◆ **Requirements**: Rewrite every row below, substituting "capture" for "screenshot" and leaving everything else unchanged. Leave the pictures out of your answer.

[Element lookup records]
#####

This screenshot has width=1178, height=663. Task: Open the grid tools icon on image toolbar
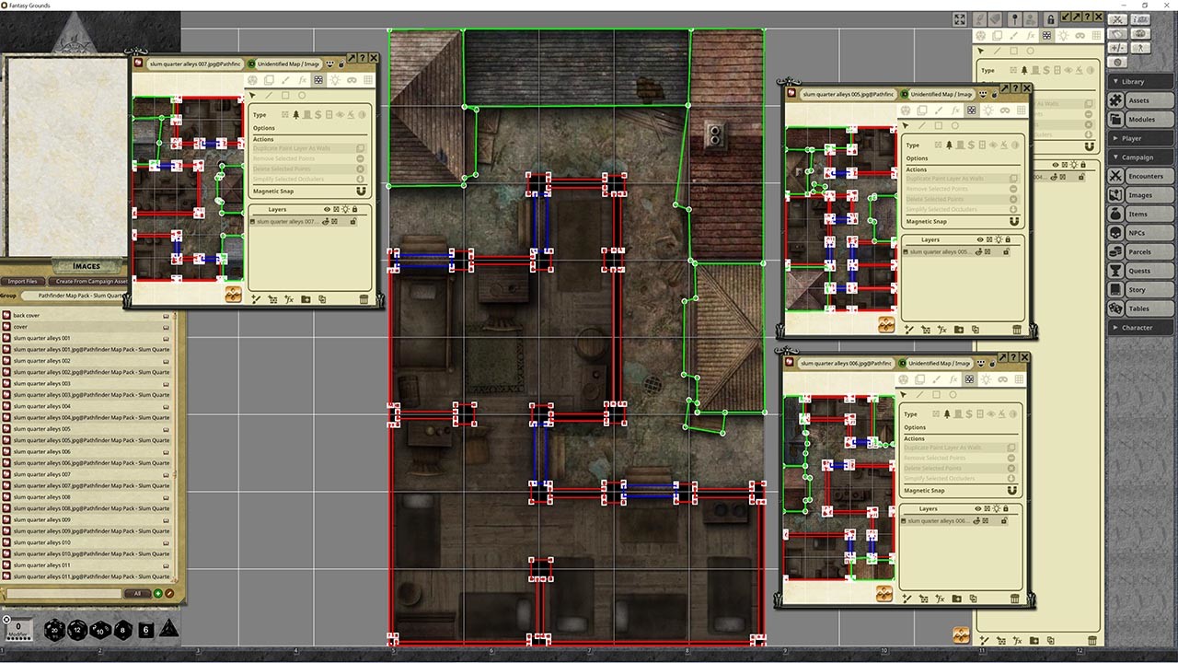coord(369,80)
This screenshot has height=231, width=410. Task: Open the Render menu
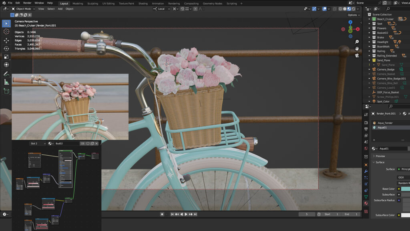click(27, 3)

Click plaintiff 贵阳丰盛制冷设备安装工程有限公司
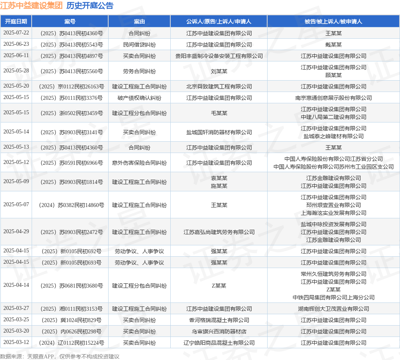coord(219,56)

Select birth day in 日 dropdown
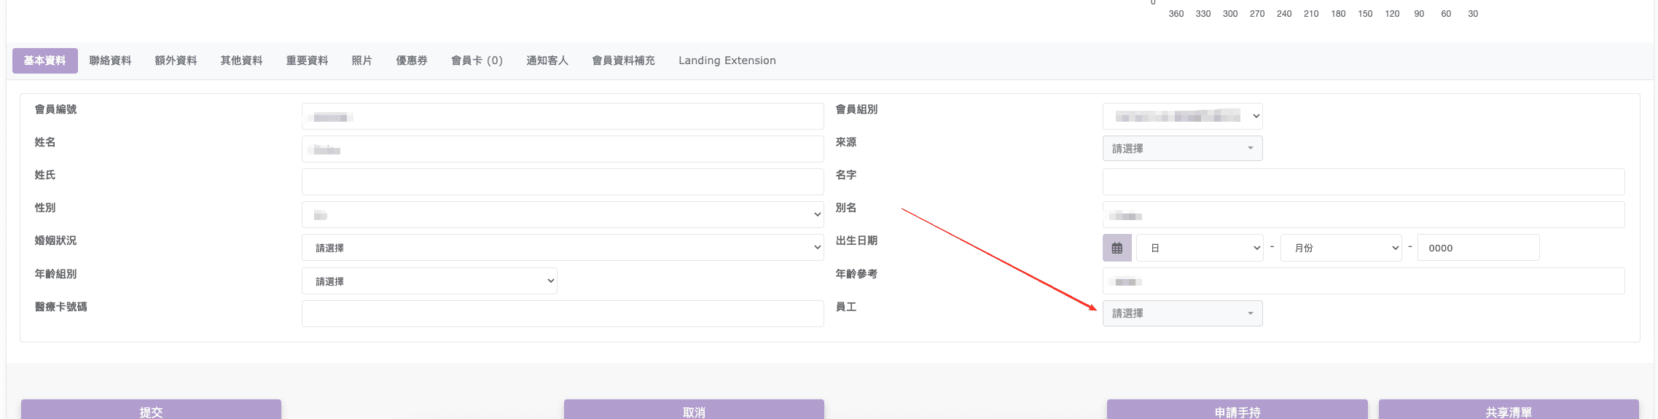tap(1200, 248)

#####

◆ **Expected output**:
This capture has width=1178, height=663. Task: Open the grid tools icon on image toolbar
coord(369,80)
This capture has height=231, width=410. Task: Open the Render menu
click(27, 3)

Click plaintiff 贵阳丰盛制冷设备安装工程有限公司
coord(219,56)

Select birth day in 日 dropdown
tap(1200, 248)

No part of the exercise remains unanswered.